=== Task inputs ===

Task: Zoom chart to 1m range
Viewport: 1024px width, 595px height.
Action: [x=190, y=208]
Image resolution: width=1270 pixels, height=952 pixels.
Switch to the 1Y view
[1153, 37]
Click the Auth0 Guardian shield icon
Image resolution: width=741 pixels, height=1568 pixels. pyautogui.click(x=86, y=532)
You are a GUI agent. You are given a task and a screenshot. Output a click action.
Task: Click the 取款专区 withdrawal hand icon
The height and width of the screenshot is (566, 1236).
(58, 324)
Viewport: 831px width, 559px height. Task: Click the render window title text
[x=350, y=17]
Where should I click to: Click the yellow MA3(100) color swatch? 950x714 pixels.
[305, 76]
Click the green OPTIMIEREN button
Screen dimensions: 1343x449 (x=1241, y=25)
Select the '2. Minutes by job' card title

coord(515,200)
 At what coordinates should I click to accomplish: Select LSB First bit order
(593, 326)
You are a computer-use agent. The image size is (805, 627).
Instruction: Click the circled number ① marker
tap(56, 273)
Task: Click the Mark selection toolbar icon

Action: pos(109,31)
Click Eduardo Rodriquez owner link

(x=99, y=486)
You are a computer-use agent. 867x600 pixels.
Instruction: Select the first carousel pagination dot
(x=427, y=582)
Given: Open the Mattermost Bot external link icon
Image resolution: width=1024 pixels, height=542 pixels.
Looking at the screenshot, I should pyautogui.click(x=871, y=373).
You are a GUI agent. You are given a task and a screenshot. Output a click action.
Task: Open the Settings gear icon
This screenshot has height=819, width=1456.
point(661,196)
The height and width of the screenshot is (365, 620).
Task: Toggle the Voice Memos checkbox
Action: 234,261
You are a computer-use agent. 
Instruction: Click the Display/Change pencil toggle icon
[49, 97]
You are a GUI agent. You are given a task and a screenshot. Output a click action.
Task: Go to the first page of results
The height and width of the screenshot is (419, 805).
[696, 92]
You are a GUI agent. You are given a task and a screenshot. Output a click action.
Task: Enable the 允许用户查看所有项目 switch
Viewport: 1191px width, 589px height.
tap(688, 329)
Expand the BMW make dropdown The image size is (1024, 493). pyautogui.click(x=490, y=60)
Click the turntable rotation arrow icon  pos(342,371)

===

(Task goal): Find and copy each line of the material that holds the word "Open".

(Task result):
Given: Open the Mattermost Bot external link icon
Task: Open the Settings gear icon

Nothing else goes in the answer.